Just pulled the first of the above mentioned Bavarian wheat ESB that i did with no addatives at all and it is very hoppy and good. Different,yes, yes different yes good yes good nice yes nice


----------



## Dave86 (16/8/08)

I got around to putting the aussie draught in today, was suprised by the aroma when I opened the can... It smelt like hops! Unusual for a kit, definitelty a bit of pellet sludge there too. I don't think this one will turn out much like an aussie draught, it'll have too much hops flavour


----------



## Bribie G (17/8/08)

For Brisbane Northsiders ESB inform me that the following are their stockists for our area:





I bought the Czech Pilsener from the Morayfield branch originally, they didn't seem to have many ESB in stock so I'll give the Strathpine branch a bell and if they have the pom bitter in stock I'll get one sent over. 

I'll use a Nottingham yeast with it.


----------



## Mclovin (17/8/08)

Dave86 said:


> I got around to putting the aussie draught in today, was suprised by the aroma when I opened the can... It smelt like hops! Unusual for a kit, definitelty a bit of pellet sludge there too. I don't think this one will turn out much like an aussie draught, it'll have too much hops flavour



Hey Dave, Are you doing the kit alone with supplied yeast? I used WLP 001 and some crystal malt grain as well. Nice drop.


----------



## clarkey7 (17/8/08)

Would you guys stop mucking around and make the 3kg Extra Special Stout already.... It's the business.

Best Stout in a can I reckon. I've made almost all the others, but on redos had to add extra hops or change yeast or steep some extra Roasted barley to get them balanced properly/to my taste.

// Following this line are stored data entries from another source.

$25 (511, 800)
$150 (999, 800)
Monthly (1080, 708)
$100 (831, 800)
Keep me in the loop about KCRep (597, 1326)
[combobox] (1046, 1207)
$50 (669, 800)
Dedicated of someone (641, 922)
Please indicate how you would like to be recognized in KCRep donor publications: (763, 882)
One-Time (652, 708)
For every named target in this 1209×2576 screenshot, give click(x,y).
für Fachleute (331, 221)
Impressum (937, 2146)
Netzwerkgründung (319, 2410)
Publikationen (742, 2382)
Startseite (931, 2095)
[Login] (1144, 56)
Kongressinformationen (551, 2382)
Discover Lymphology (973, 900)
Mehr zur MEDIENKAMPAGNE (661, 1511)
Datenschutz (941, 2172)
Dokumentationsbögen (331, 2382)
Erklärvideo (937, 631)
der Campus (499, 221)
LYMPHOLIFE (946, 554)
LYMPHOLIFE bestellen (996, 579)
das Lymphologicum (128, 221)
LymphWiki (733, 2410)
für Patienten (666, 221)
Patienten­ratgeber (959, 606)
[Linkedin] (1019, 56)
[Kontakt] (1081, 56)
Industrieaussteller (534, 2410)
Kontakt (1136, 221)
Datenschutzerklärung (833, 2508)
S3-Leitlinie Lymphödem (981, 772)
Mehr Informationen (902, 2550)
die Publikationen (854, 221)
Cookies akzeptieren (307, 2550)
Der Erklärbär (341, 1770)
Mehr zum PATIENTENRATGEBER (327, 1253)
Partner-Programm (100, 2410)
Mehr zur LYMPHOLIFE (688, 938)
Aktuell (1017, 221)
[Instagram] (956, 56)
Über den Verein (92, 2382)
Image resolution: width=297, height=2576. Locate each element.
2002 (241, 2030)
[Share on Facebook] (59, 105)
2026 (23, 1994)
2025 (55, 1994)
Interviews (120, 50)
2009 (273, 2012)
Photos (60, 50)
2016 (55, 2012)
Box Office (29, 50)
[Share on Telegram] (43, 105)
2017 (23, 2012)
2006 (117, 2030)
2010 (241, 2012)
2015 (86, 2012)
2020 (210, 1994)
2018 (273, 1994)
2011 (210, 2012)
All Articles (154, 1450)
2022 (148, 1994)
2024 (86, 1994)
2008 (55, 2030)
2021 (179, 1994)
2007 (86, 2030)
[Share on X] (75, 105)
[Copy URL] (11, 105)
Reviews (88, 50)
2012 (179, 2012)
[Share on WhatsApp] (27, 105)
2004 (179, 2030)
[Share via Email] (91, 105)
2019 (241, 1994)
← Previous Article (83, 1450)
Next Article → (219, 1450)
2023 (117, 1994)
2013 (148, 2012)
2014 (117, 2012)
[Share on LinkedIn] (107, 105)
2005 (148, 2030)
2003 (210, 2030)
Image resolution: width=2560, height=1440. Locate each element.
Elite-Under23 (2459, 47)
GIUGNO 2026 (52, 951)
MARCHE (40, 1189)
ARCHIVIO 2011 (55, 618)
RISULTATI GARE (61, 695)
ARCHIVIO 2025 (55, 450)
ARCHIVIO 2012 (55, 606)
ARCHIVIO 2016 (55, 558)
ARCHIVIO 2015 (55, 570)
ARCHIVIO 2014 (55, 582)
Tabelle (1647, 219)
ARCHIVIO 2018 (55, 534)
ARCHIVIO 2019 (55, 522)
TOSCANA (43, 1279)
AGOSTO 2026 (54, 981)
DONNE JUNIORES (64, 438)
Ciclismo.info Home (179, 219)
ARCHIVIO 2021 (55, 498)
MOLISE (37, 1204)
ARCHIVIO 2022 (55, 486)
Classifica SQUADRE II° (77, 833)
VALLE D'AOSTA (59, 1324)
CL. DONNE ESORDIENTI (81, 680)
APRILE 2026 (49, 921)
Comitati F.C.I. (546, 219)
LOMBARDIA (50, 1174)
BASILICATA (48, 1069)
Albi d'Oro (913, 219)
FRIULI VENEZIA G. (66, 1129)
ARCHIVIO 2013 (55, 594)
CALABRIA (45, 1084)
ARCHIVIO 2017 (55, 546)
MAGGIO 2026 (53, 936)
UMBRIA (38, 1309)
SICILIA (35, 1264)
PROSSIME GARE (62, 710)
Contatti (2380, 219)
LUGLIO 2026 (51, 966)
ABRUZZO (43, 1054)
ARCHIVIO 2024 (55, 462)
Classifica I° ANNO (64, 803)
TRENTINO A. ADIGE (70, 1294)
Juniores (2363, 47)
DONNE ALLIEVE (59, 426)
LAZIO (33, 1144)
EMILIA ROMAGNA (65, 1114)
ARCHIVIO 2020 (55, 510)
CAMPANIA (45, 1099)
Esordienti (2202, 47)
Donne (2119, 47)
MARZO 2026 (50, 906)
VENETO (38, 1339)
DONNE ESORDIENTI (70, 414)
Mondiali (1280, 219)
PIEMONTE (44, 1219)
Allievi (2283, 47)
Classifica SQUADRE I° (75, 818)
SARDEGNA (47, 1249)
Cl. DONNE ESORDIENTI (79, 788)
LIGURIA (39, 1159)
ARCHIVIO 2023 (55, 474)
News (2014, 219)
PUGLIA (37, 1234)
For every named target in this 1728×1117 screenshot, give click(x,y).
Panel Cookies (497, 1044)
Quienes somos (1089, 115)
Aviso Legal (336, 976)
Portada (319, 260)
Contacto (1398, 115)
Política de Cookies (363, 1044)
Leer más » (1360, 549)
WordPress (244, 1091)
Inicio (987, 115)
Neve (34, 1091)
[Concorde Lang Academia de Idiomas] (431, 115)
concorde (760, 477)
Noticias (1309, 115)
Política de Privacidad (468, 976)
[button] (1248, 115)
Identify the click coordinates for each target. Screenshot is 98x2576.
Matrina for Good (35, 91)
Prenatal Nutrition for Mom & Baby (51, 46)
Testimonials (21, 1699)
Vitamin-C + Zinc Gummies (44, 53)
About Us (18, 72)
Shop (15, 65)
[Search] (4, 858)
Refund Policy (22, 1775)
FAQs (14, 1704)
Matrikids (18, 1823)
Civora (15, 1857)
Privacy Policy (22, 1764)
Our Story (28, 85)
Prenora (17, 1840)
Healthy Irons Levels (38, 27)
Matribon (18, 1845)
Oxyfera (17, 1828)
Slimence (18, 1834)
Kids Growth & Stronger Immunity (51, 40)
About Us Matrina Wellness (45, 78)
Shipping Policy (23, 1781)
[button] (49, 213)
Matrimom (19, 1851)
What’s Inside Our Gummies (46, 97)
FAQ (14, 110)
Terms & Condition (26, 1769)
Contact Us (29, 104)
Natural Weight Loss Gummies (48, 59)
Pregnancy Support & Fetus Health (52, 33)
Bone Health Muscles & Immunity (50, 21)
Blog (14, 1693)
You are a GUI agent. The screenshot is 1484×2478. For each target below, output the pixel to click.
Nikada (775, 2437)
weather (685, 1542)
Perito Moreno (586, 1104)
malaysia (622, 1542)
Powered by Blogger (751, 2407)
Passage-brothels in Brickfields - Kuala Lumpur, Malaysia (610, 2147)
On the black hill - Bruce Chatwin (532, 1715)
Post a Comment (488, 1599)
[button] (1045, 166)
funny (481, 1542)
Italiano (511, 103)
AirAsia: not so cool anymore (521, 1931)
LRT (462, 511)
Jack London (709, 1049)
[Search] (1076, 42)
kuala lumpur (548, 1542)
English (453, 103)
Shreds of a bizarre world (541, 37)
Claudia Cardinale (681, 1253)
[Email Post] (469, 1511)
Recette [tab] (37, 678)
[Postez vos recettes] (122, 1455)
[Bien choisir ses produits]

I Didn't have to change the 3kg ESS - follow tin instructions ( from memory make up to 18L)....I think SAFALE 04 came with the tin.

PB :icon_cheers:


----------



## boingk (17/8/08)

3kg ESB Aussie Draught is carbonating up, and yeah the pellet clumps in the tin were a nice sign - only other kits I've tried that've had that in them have been the Wal's range which I recommend highly. I made the Draught up to 21L [my usual volume] with 150ish grams of 90 EBC Crystal grain and the S-04 yeast included. Will let everyone know how it goes, but am expecting good things.


----------



## Dave86 (17/8/08)

Yeah, using saf US-56 @ 17 degrees, so basically the same as the WLP001. Keeping it nice and simple for the old man, the way he likes them :lol:


----------